**** PROVIDED INFORMATION ****

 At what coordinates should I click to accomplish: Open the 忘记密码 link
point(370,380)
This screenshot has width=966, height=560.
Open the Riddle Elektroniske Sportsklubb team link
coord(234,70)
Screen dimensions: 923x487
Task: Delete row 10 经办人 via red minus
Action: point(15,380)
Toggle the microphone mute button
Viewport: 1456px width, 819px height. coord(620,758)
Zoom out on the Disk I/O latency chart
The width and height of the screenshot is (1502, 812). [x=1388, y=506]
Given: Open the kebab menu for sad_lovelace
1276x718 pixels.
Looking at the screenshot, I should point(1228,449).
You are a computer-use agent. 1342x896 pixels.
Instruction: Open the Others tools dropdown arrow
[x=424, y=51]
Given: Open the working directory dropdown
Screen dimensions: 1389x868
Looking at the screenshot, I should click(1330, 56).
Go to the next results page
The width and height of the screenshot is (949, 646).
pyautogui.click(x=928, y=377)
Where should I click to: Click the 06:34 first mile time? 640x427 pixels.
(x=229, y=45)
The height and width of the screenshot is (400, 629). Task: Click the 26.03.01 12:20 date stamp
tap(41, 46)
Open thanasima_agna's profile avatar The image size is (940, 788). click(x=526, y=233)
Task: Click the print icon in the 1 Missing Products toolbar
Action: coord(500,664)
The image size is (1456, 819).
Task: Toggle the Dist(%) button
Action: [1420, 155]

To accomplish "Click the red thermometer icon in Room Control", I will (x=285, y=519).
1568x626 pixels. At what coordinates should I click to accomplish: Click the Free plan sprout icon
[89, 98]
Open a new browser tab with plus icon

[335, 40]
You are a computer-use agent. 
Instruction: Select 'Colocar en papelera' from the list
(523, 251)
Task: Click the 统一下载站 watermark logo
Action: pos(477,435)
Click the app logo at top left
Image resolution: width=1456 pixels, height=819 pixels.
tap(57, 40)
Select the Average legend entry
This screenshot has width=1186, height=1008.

****

→ YOUR TASK
Render every line of the data above as a JSON list of strings, one string per line, and leave out the blank lines.

→ THE SOLUTION
[
  " At what coordinates should I click to accomplish: Open the 忘记密码 link",
  "point(370,380)",
  "This screenshot has width=966, height=560.",
  "Open the Riddle Elektroniske Sportsklubb team link",
  "coord(234,70)",
  "Screen dimensions: 923x487",
  "Task: Delete row 10 经办人 via red minus",
  "Action: point(15,380)",
  "Toggle the microphone mute button",
  "Viewport: 1456px width, 819px height. coord(620,758)",
  "Zoom out on the Disk I/O latency chart",
  "The width and height of the screenshot is (1502, 812). [x=1388, y=506]",
  "Given: Open the kebab menu for sad_lovelace",
  "1276x718 pixels.",
  "Looking at the screenshot, I should point(1228,449).",
  "You are a computer-use agent. 1342x896 pixels.",
  "Instruction: Open the Others tools dropdown arrow",
  "[x=424, y=51]",
  "Given: Open the working directory dropdown",
  "Screen dimensions: 1389x868",
  "Looking at the screenshot, I should click(1330, 56).",
  "Go to the next results page",
  "The width and height of the screenshot is (949, 646).",
  "pyautogui.click(x=928, y=377)",
  "Where should I click to: Click the 06:34 first mile time? 640x427 pixels.",
  "(x=229, y=45)",
  "The height and width of the screenshot is (400, 629). Task: Click the 26.03.01 12:20 date stamp",
  "tap(41, 46)",
  "Open thanasima_agna's profile avatar The image size is (940, 788). click(x=526, y=233)",
  "Task: Click the print icon in the 1 Missing Products toolbar",
  "Action: coord(500,664)",
  "The image size is (1456, 819).",
  "Task: Toggle the Dist(%) button",
  "Action: [1420, 155]",
  "To accomplish \"Click the red thermometer icon in Room Control\", I will (x=285, y=519).",
  "1568x626 pixels. At what coordinates should I click to accomplish: Click the Free plan sprout icon",
  "[89, 98]",
  "Open a new browser tab with plus icon",
  "[335, 40]",
  "You are a computer-use agent. ",
  "Instruction: Select 'Colocar en papelera' from the list",
  "(523, 251)",
  "Task: Click the 统一下载站 watermark logo",
  "Action: pos(477,435)",
  "Click the app logo at top left",
  "Image resolution: width=1456 pixels, height=819 pixels.",
  "tap(57, 40)",
  "Select the Average legend entry",
  "This screenshot has width=1186, height=1008."
]